ABU DHABI // The corruption scandal engulfing football's governing body cast a shadow yesterday over Qatar's successful bid to host the 2022 World Cup and the benefits to the wider region that come with it.
Mudslinging and bitter personal attacks among senior officials continued ahead of tomorrow's vote on the presidency of Fifa. Sepp Blatter is expected to be re-elected unopposed after the suspension of his only rival, Mohamed bin Hammam of Qatar, pending an investigation into allegations of bribery.
Last night a defiant Mr Blatter declared: "What shall we do? Nothing. The World Cup 2022 is not touched." Earlier in the day, however, Fifa secretary general Jerome Valcke confirmed an e-mail he sent to the vice-president Jack Warner suggesting Qatar had "bought" the right to host the 2022 tournament.

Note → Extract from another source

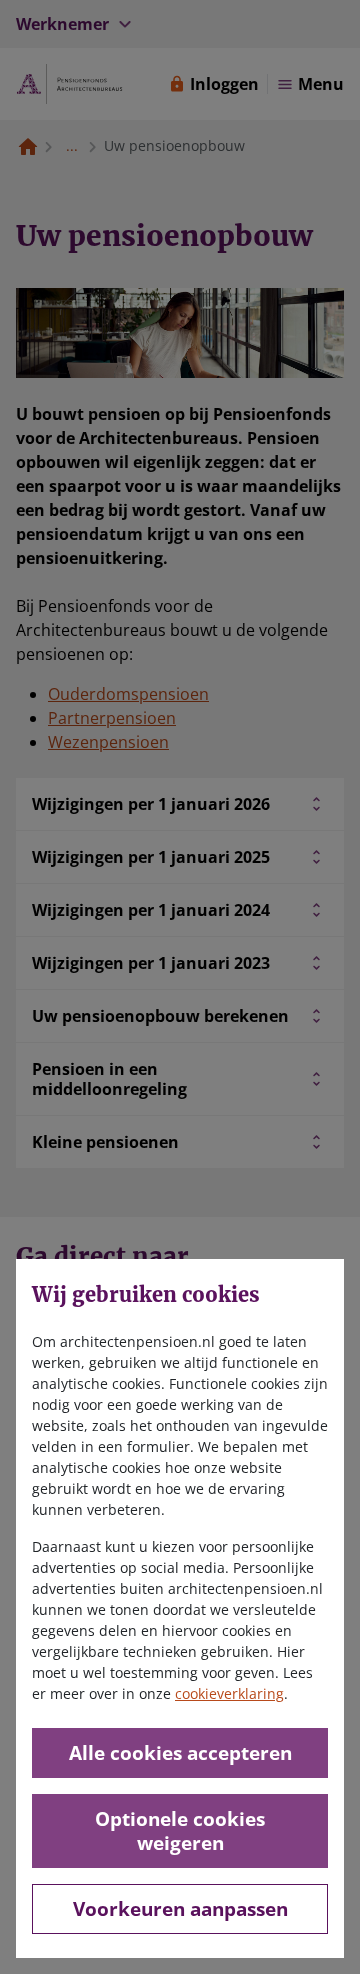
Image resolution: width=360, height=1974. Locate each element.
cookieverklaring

Describing Mr bin Hammam's campaign to be president of Fifa, Mr Valcke wrote: "I never understood why he was running. If really he thought he had a chance, or … he thought you can buy Fifa as they bought the World Cup."
Mr Valcke insisted yesterday he was referring to Qatar using financial muscle to lobby legitimately for votes. "They were a candidate with a very important budget and used it to heavily promote their bid all around the world in a very efficient manner," he said. "I have made no reference to any purchase of votes or similar unethical behaviour."
Nevertheless, two major World Cup sponsors demanded Fifa end the infighting. A spokesman for Coca Cola said: "The allegations are distressing and bad for the sport." And a spokesman for Adidas said: "The negative tenor of the public debate around Fifa at the moment is neither good for football nor good for Fifa and its partners."
Mr Hammam, 62, president of the Asian Football Confederation, was suspended by the organisation's ethics committee on Sunday, along with three other officials - among them Mr Warner. They are accused of offering bribes to other officials to secure the Fifa presidency for Mr bin Hammam. Mr Blatter was cleared of any wrongdoing.
Mr Warner responded to his suspension by alleging that Mr Blatter had given $1 million to a regional football confederation this month "to spend as it deems fit, no questions asked", and releasing the e-mail from Mr Valcke.
Qatar 2022's bid team said they "categorically deny" any wrongdoing, and asked for clarification from Fifa on the meaning of the Valcke e-mail. "In the meantime we are taking legal advice to consider our options," they said. The team earlier rejected allegations of impropriety made in the UK parliament, in a British newspaper and by the former chairman of the Football Association in England.
Nevertheless, the scandal has raised concerns over $10 billion of investment and development contracts related to stadiums and hotels for the World Cup in Qatar.